## Problems to solve
**A)** Please list each distinct number in the Prince Fielder piece, including dollar amounts, years, ages and counts written as words.
**B)** Summarize the Prince Fielder piece in two sentences.
**C)** Carry the Prince Fielder piece forward from its last sentence.

## Text segment
Other Prince Fielders Have Left Before

It seems to be a foregone conclusion in Milwaukee that Prince Fielder is a goner. A rough estimate of the Brewers’ payroll might have them about $10 million short of 2011’s outlay once arbitration numbers are final, and $10 million a year is not enough to sign Prince Fielder. But baseball benefits from a long, well-recorded history. What can we learn from the other Prince Fielders that have left before?

First, we should probably define a Prince Fielder. He’s averaged more than four wins per season for the last five seasons, so that gives us a good place to start. And the 27-year-old Prince Fielder is leaving in Free Agency, which began in 1976. That gives us our time frame, and reminds us that age is part of this as well.

## Material
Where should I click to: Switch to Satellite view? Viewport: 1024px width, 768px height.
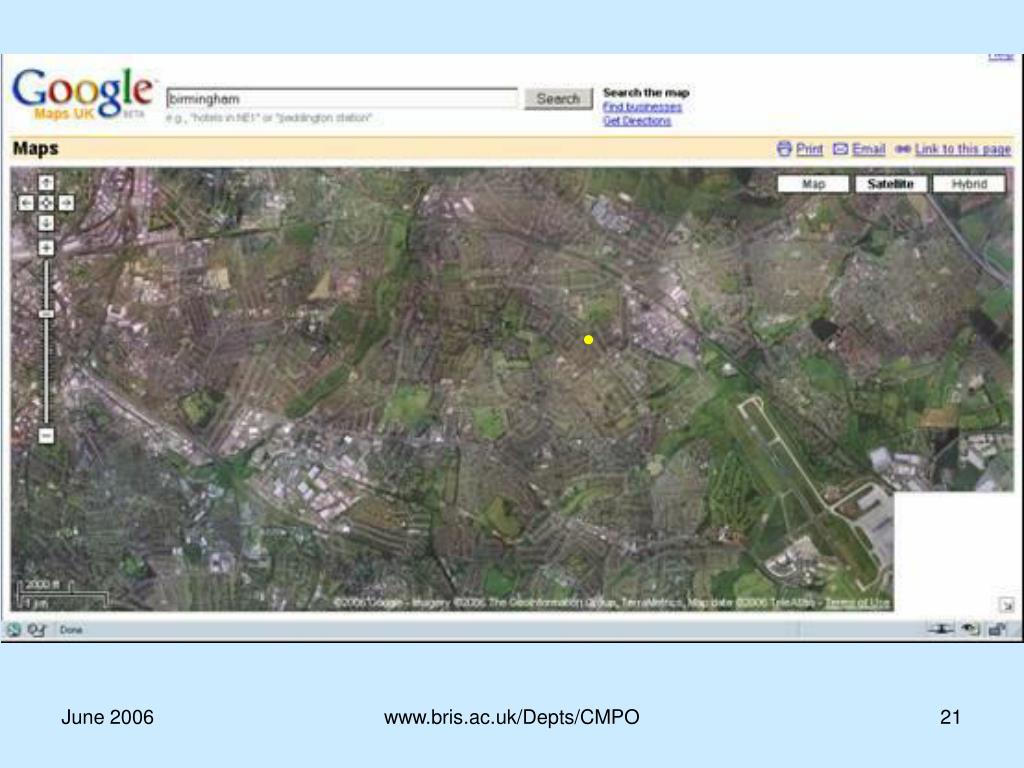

## Per-task outputs
**A)** $10 million, 2011, four, five, 27, 1976

**B)** Milwaukee sees Prince Fielder's departure as a foregone conclusion because the Brewers' payroll may be about $10 million short of 2011's outlay, and $10 million a year is not enough to sign him. To learn from similar players who left before, the text defines a Prince Fielder as someone who has averaged more than four wins per season for five seasons and is leaving in free agency, which began in 1976, with age also part of the picture.

**C)**
Here are some similar situations from the past thirty-plus years:

Adrian Gonzalez
The Padres traded their jewel a year before he hit free agency, but otherwise the parallels are strong. In an average offensive year for the Padres, Gonzalez hit 35% better than league average (Fielder 37%). In 2011, the tandem of Jesus Guzman, Kyle Blanks, Brad Hawpe, Anthony Rizzo and Jorge Cantu managed a wRC+ of 94. Which sounds okay until you compare it to other teams and realize they were third-worst in the National League at that position. The Padres? They went from scoring 665 runs in 2010 (with a 93 wRC+) to scoring 593 runs (89 wRC+) in 2011. They felt it.

Miguel Cabrera
Miguel Cabrera managed to make the four WAR / five year cut off despite one of his years being his half-season debut, that’s how good Miguel Cabrera is. He also put up offensive numbers that were 35% better than the league average, and his team also elected to replace him from the inside. The production drop from Cabrera to Mike Jacobs, who was worse than replacement in over 500 PAs the next year, somehow didn’t manage to hurt the Marlins as much as it did the Padres. In 2008, the Marlins were 2% worse than league average without Cabrera in the lineup. In 2009, they were 4% worse. Hanley Ramirez, Jorge Cantu and Cody Ross had their best years (and from Dan Uggla his second-best) without Cabrera, so that’s how they did that.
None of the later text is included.